Paige A. Thompson, 33, posted on GitHub about the hack, which occurred between March 12 and July 17. Another GitHub user contacted Capital One and after the financial company confirmed the intrusion and theft, it alerted the FBI on July 19.
“Capital One quickly alerted law enforcement to the data theft — allowing the FBI to trace the intrusion,” U.S. Attorney Brian T. Moran said in a release. “I commend our law enforcement partners who are doing all they can to determine the status of the data and secure it.”
The charging complaint against Thompson cites posts on GitHub in which, using the handle “erratic,” she discusses the breach, including the method used to access the data and her plans to distribute it.
“While details are still unfolding, I think I have more questions than answers at the present time. What system did the perpetrator have access to? How was access monitored? Did she have admin access? How was she able to exfiltrate so many records without triggering any alerts?” asked Terence Jackson, CISO at Thycotic. “This is yet another example of why castle and moat security isn’t effective anymore. The threats are already inside.”

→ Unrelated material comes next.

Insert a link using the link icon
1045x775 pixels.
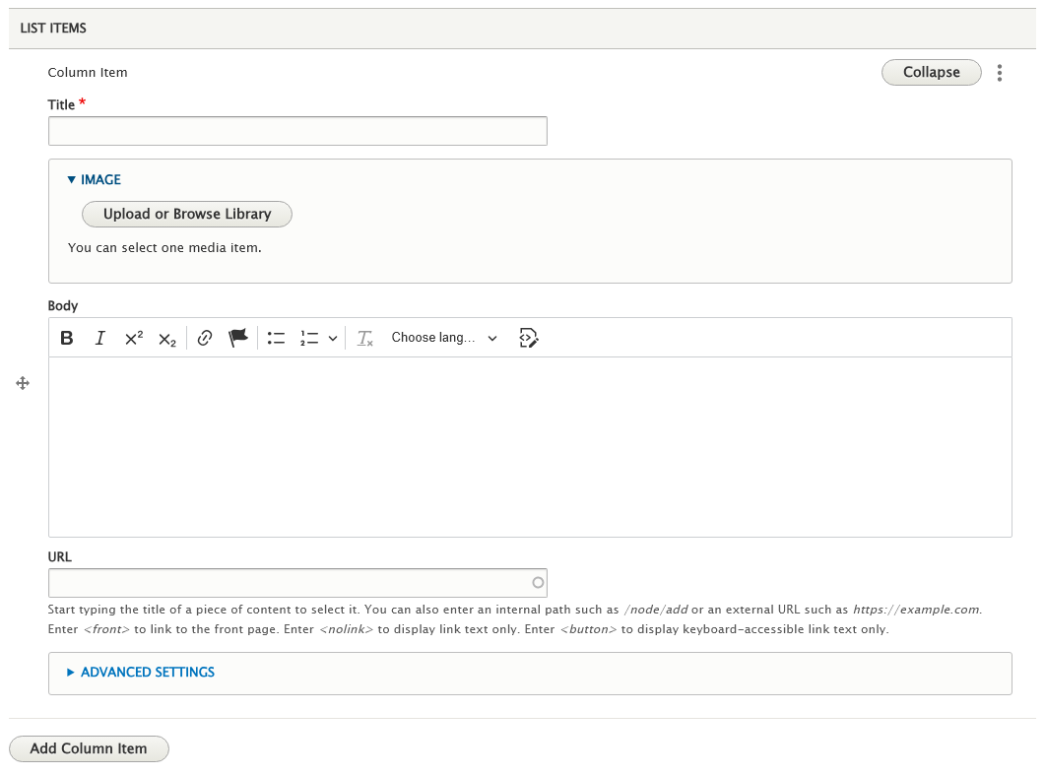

Security pro Chris Morales, head of security analytics at Vectra, expects it will take a few days before details are known. “It’s still early, and I think this one is going to develop out a bit more. However, I wouldn’t put it at the same level as the Equifax breach,” he said. “What was exploited was a website vulnerability that gave access to credit card applications, including 140,000 social security numbers and 80,000 linked bank account numbers.”